▶ [Problem to work on]:
From the data that follows, set down exactly the lines from the one with "Instruction: Click the word" through the one with "Open the 更多功能 menu marked NEW", counting both. Pictures stay out.

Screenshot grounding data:
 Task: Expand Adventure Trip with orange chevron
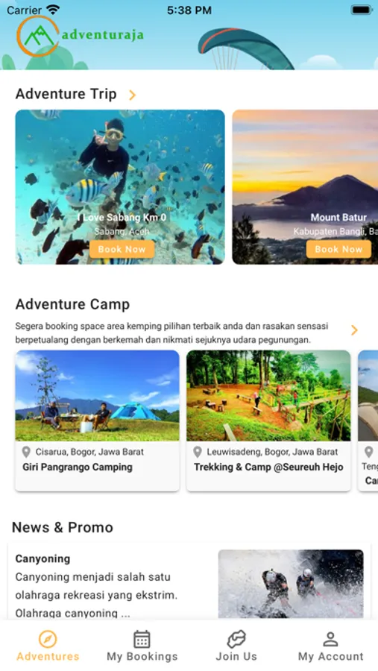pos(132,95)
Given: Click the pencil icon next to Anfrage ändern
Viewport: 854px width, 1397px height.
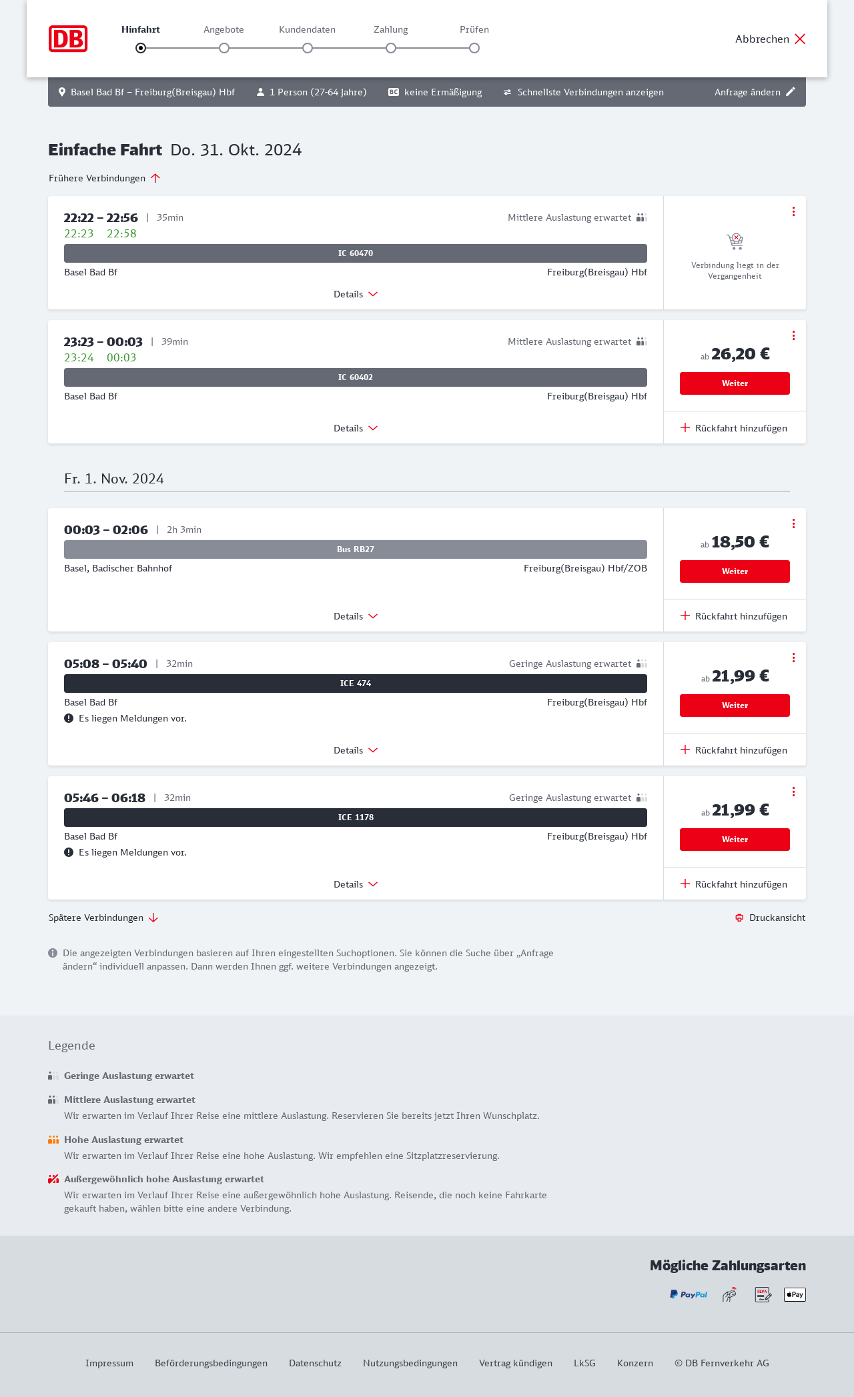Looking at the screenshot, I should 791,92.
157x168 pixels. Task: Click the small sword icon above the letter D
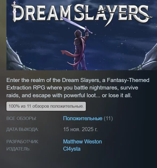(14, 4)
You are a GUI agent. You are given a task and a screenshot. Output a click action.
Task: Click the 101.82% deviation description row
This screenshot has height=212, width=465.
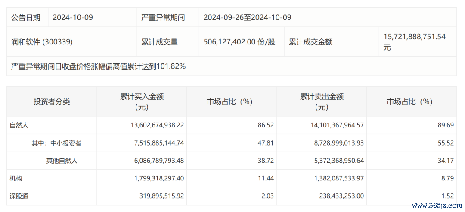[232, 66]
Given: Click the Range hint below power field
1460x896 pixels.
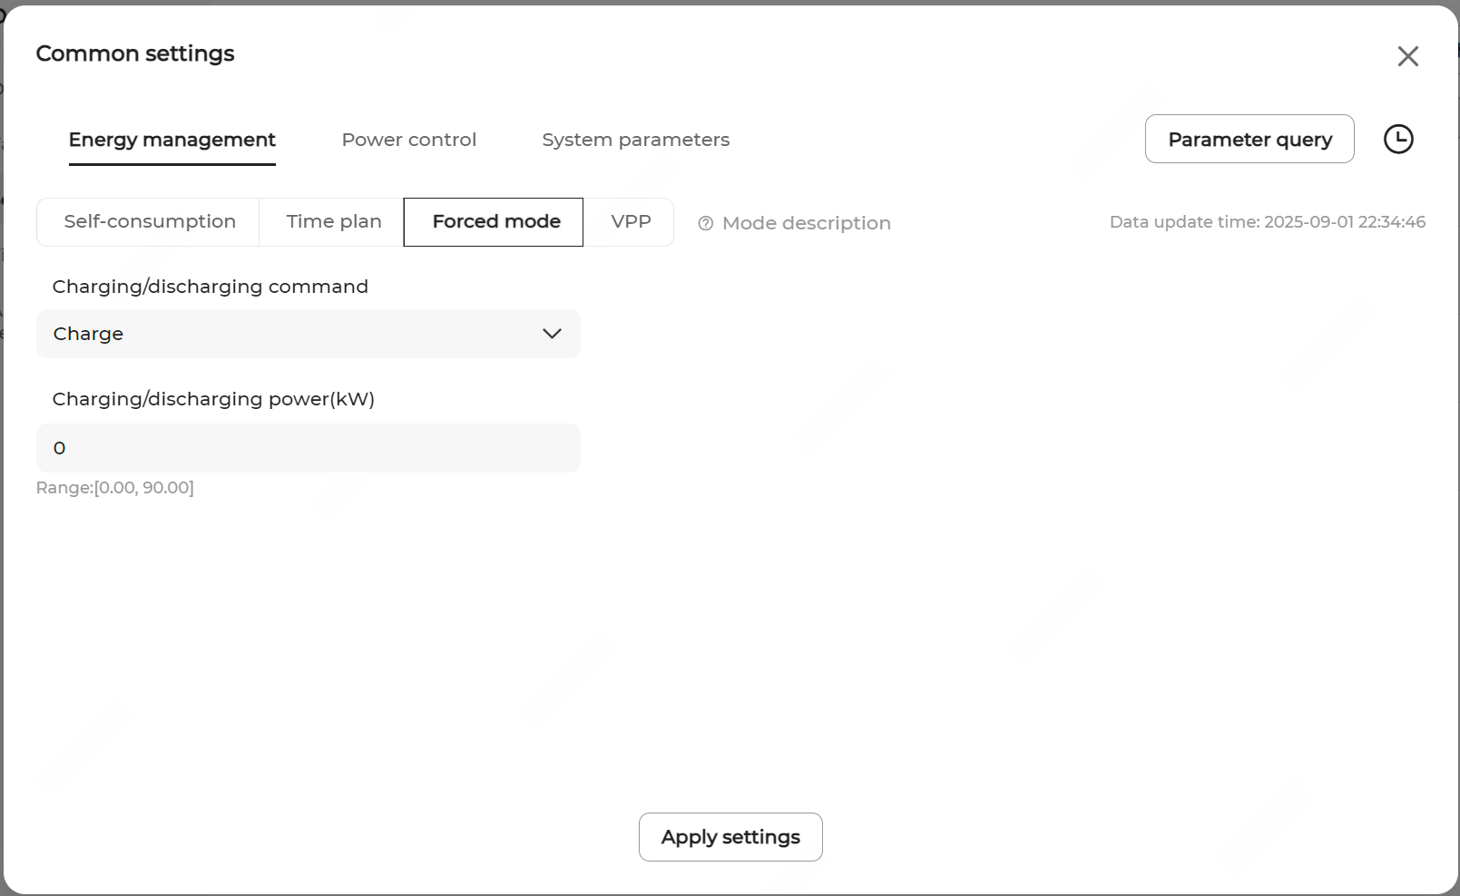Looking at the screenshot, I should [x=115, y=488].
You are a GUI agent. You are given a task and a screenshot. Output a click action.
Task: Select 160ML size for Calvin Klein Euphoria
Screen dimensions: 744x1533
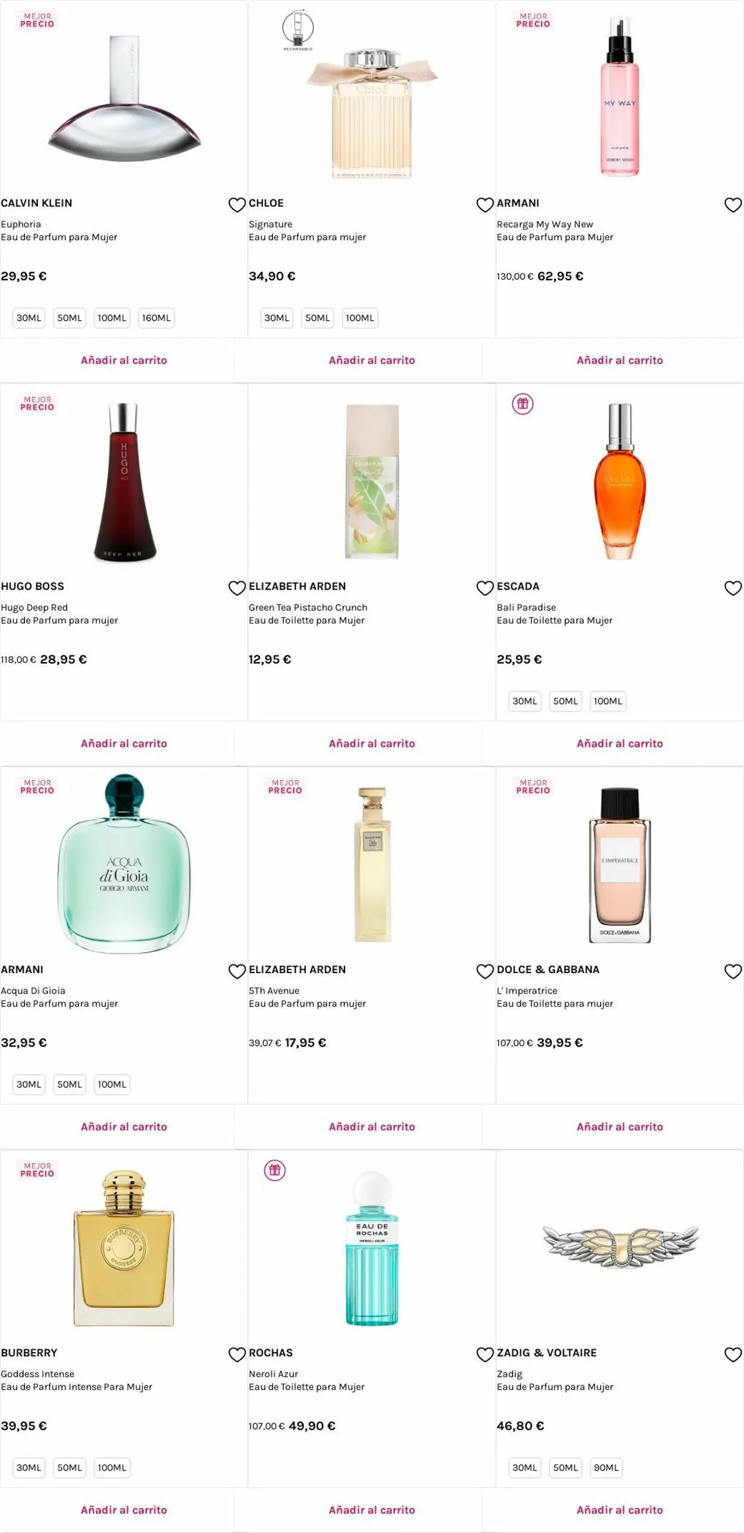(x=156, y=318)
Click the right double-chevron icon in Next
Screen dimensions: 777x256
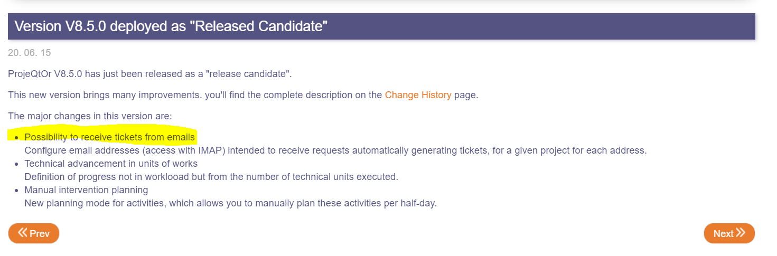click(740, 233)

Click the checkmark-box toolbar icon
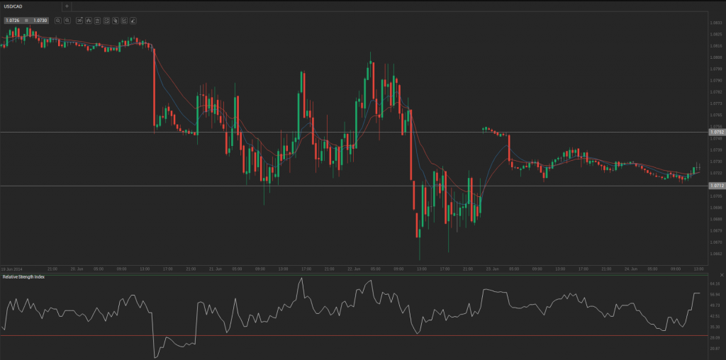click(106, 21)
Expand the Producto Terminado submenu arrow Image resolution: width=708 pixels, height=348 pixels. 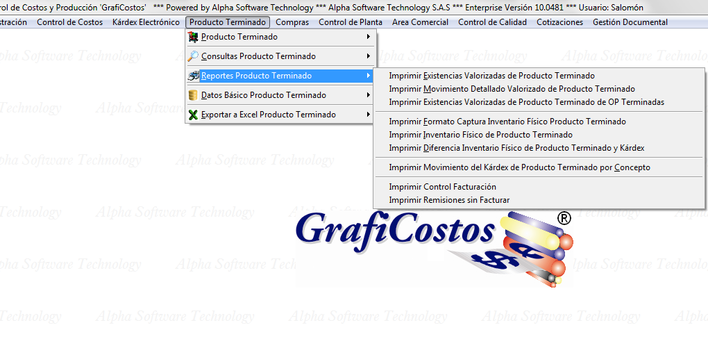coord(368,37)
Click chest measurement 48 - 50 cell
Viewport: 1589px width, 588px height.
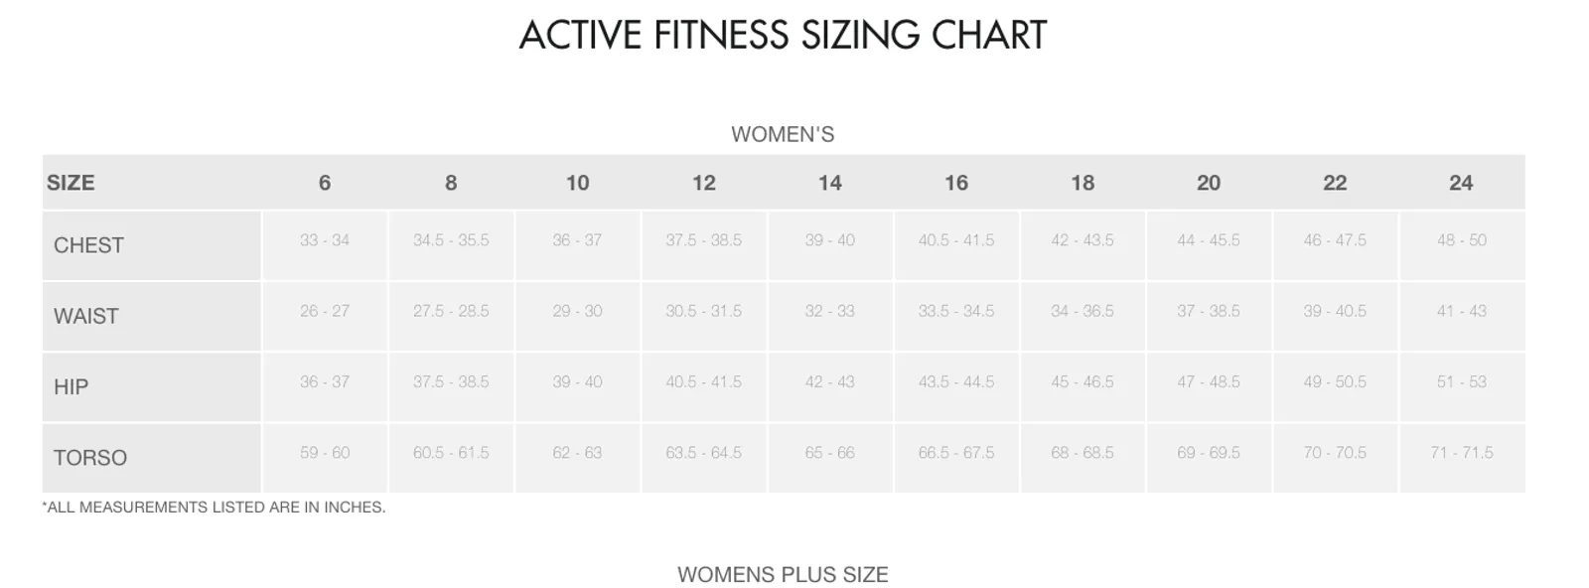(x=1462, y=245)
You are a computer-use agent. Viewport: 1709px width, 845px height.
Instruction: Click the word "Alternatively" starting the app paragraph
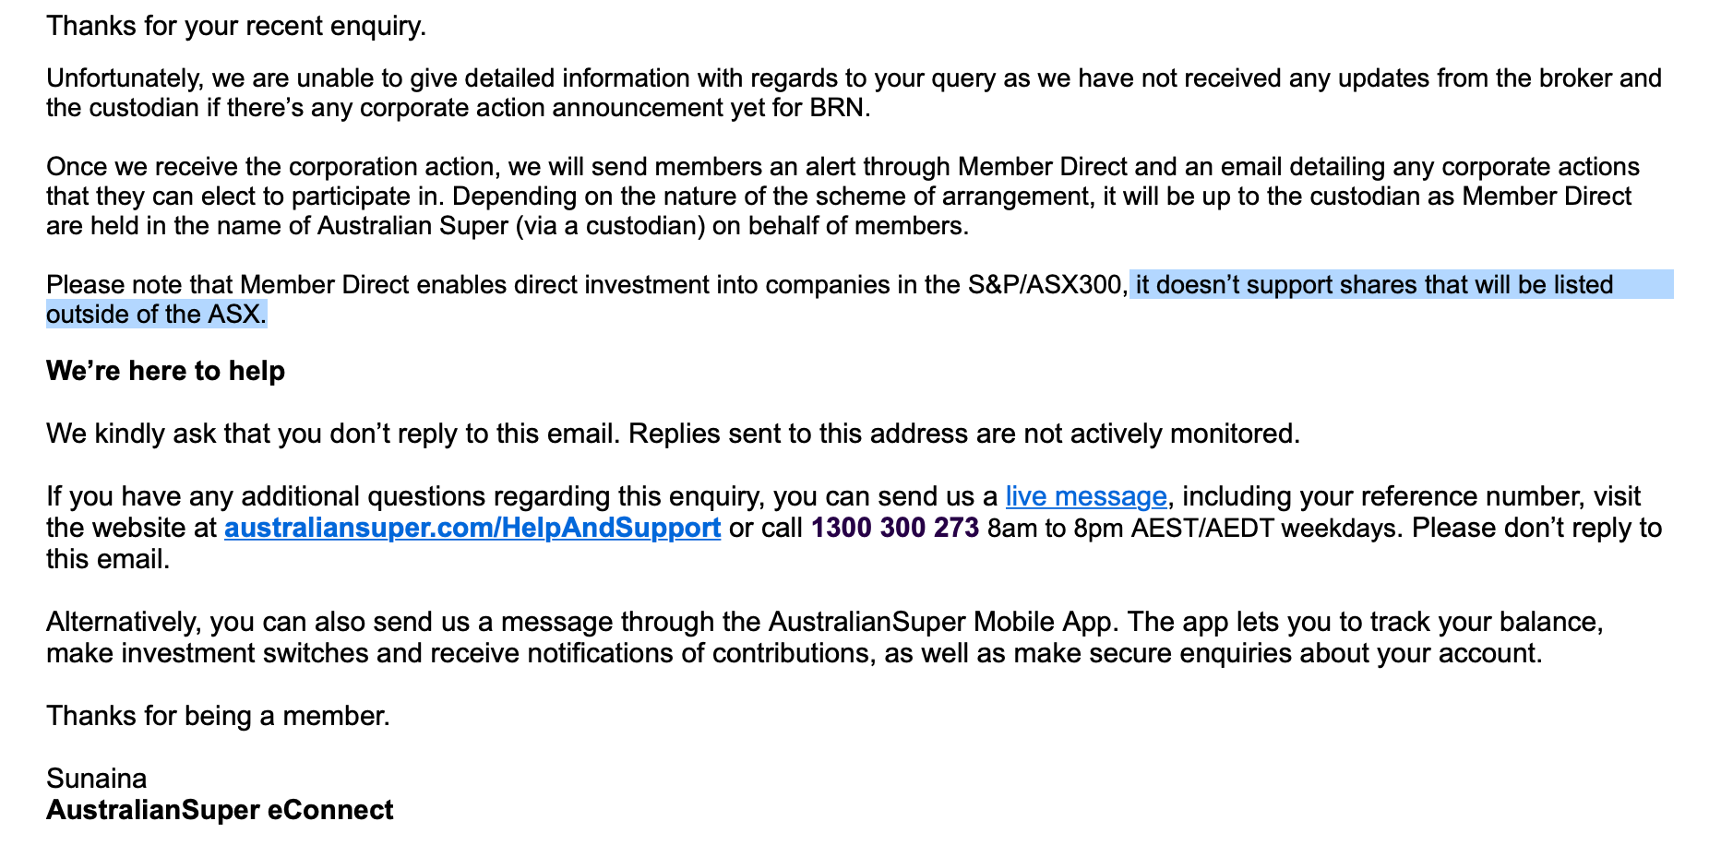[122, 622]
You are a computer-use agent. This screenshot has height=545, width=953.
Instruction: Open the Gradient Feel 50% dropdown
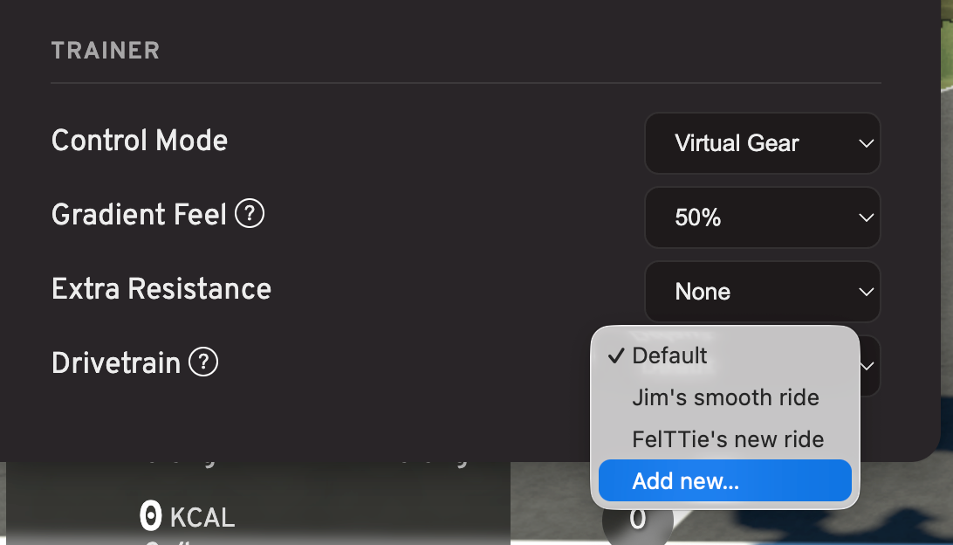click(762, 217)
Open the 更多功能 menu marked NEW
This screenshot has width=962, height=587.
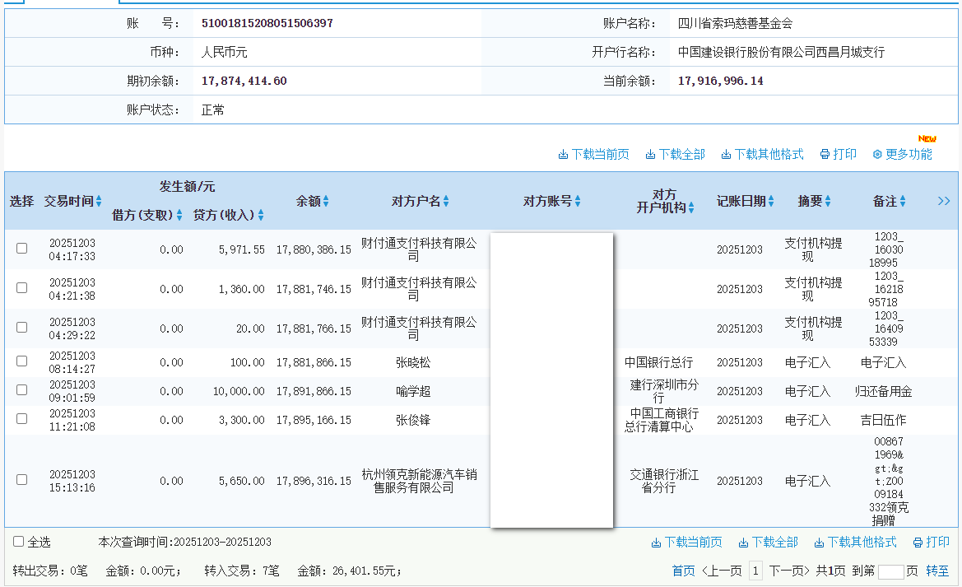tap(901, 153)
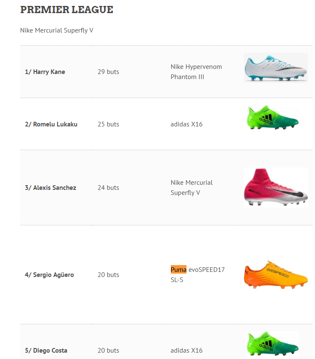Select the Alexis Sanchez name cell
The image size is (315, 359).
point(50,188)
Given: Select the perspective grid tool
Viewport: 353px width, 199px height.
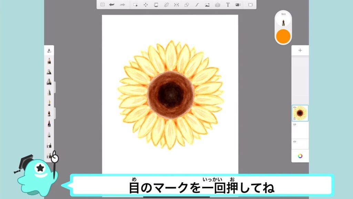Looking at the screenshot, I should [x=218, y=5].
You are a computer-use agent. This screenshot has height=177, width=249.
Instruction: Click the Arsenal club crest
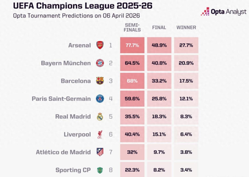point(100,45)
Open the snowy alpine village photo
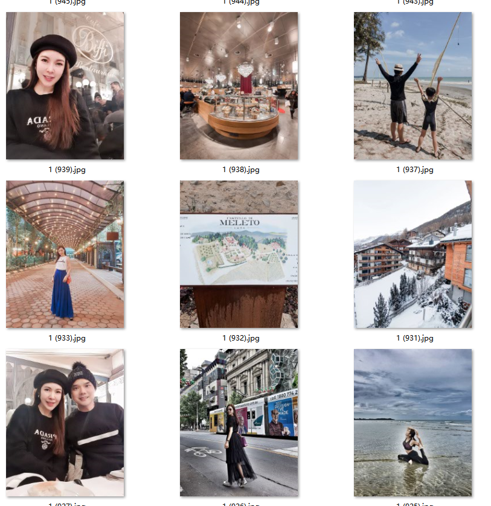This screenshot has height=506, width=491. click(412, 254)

▶ [Problem solution]:
Instruction: Click the word "Alternatively" starting the app paragraph
[122, 622]
You are a computer-use agent. This screenshot has height=545, width=953.
Instruction: Open the Gradient Feel 50% dropdown
click(762, 217)
Open the 更多功能 menu marked NEW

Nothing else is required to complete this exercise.